## Task requirements
Arrange the portion of the items that runs from the line containing "Click the Configuration Option step icon" through the end of the items, both ends included, as a Markdown table with the columns Row and Line, one line per row, skipping blank lines. Leave the pictures out of the table.

+ + + + + + +

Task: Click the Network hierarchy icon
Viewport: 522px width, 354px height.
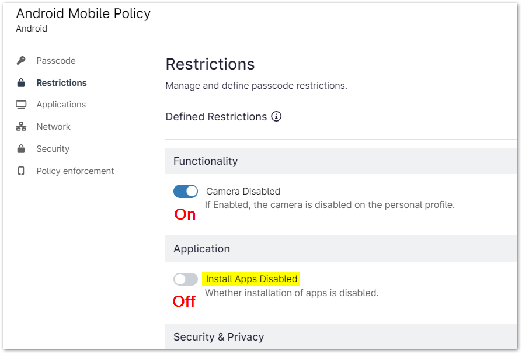Action: click(x=21, y=126)
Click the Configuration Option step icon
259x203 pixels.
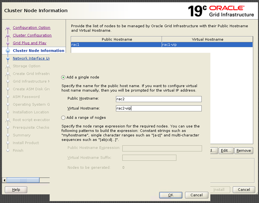coord(8,28)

+ + + + + + +

## Problem solution
| Row | Line |
|---|---|
| 1 | Click the Configuration Option step icon |
| 2 | 259x203 pixels. |
| 3 | coord(8,28) |